A cease-fire in Yemen called by the United Nations to get desperately needed humanitarian aid into the war-torn country failed to take hold Saturday as clashes and Saudi-led coalition air raids continued.
A spokesman for the coalition of Arab states that support Yemen's exiled president said the Saudi-led group was not bound by the U.N. declaration of a weeklong truce so humanitarian groups could safely send food and medicine to millions of people who have been suffering through months of fighting.
Both sides in the conflict – Shi'ite rebels backed by Iran and forces loyal to President Abd-Rabu Mansour Hadi – have blamed each other for not taking peace efforts seriously.
The cease-fire was to have begun Saturday and continue until the end of the Muslim holy month of Ramadan, around July 17, but there was no pause in fierce fighting between the two sides.

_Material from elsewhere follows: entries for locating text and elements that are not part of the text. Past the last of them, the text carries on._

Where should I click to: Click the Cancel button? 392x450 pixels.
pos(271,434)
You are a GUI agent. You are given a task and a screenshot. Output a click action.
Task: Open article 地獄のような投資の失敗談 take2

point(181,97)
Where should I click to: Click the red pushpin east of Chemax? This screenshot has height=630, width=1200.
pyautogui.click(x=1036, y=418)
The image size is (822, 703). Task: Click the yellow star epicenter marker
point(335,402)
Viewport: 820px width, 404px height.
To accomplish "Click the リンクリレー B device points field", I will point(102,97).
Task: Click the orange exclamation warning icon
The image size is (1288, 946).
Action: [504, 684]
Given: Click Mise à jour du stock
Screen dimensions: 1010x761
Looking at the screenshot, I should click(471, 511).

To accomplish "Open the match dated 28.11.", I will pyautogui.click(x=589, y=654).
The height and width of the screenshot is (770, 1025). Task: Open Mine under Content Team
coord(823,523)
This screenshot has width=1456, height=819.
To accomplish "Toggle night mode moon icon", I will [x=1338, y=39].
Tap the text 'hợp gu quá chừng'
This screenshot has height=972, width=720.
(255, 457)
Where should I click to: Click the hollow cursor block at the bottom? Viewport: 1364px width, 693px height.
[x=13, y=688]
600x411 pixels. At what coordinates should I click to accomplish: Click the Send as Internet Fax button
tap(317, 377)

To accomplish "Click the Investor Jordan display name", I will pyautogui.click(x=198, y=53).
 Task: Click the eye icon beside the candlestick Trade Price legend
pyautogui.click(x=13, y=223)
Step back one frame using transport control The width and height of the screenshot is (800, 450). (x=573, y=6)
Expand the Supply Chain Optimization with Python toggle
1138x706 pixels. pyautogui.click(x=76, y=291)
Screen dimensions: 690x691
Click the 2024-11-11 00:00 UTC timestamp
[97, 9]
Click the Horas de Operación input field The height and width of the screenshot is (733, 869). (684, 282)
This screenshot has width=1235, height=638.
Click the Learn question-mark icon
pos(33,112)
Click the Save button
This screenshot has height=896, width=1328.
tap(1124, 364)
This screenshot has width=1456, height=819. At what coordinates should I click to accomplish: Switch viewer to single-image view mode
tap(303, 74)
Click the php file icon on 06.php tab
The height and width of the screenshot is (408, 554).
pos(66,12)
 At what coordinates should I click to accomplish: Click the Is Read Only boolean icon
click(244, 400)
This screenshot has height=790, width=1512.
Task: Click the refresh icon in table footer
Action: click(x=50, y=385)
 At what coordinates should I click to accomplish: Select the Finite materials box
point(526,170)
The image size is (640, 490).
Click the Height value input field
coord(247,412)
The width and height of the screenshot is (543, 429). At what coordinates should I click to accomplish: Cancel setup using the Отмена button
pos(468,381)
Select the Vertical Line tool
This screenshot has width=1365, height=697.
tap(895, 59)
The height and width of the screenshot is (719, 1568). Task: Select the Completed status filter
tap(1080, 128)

Airstrikes hit Houthi and Yemeni army units in the capital, Sana'a, and in the embattled southern cites of Taiz and Aden, where residents reported heavy artillery exchanges.
The United Nations has repeatedly attempted to negotiate a cease-fire between Hadi and the Houthi rebels whio seized control of Sana'a late last year.
The anti-Houthi coalition organized by Saudi Arabia began its air campaign in late March.
Since then large numbers of Yemeni families have fled several major cities to where fighting has been concentrated.